To help students along the way is local teacher, Rachel Garrison. During the school year, Garrison teaches ceramics and sculpture at Shenendehowa High School East. This is her first year as an instructor for the Kids & Clay Summer Program. 

 

“We just keep it simple and they all want to be here,” said Garrison. “It’s nice because its students who have a desire to be here and be creative. They’re creative, they’re not afraid. Sometimes you get self-conscious and you’re afraid of what other people think or of making a mistake and this way, they can do whatever they want.

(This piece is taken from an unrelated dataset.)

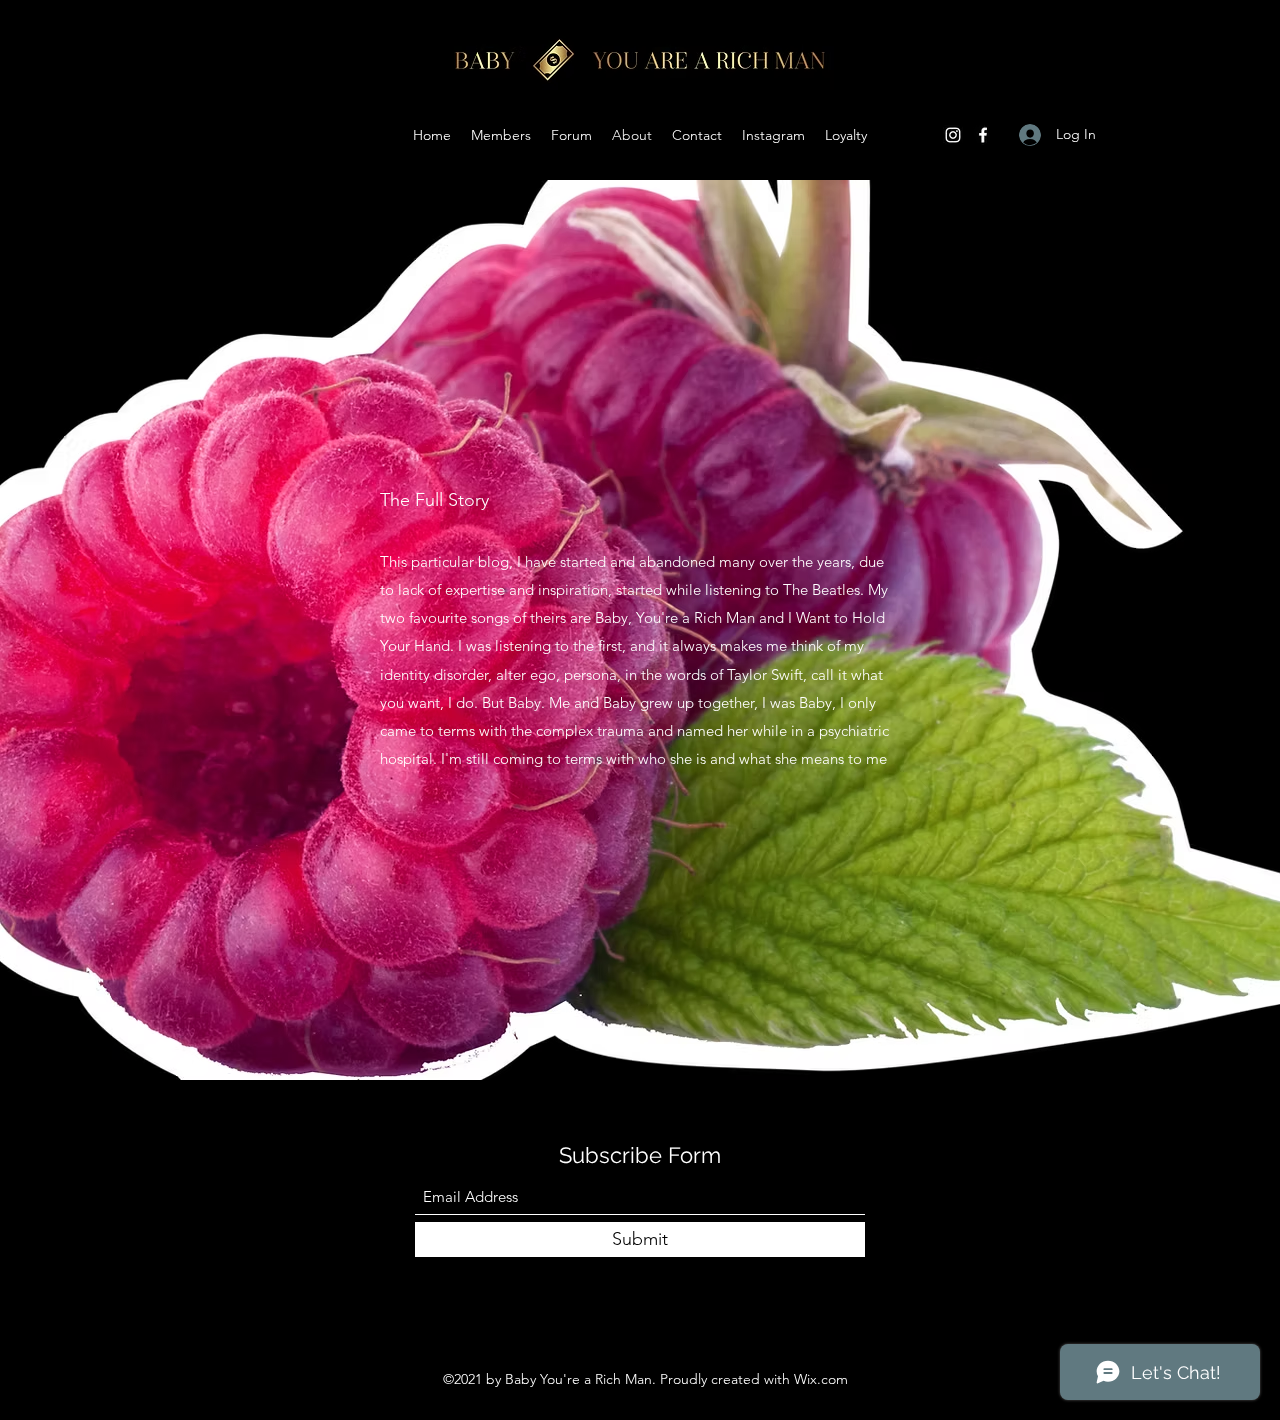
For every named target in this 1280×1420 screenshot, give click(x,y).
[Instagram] (953, 135)
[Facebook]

It’s inspiring.”

 

Garrison said this group of six students compared to the 125 she teaches during the course of a regular school day allows her to work more closely with the kids over the four-hour session. 

 

“At the high school, our classes are a lot shorter,” said Garrison. “They’re only 40 minutes. It’s hard to sink your teeth into things because by the time you get in, set up, and then you have to clean up, you only have about 30 minutes to work.” 

 

While Shenendehowa is able to offer a variety of arts classes, some area schools don’t have the capability of offering a wide range of art electives. As a result, schools visit the Saratoga Clay Arts Center during the school year. 

 

“It gives them a little diversity,” said Kovachick. “If they only have electric kilns in the studios at their schools, we have gas kilns that we use here. They can learn the raku process, which is a totally different firing process than what they have at their schools.” 

 

Both Kovachick and Garrison hope the programs offered at SCAC will keep students interested in clay arts as they continue on to high school and college. So far, it seems to be working. 

 

“You can make anything you want,” said Gabe. “I’m going to come back and make a turtle.”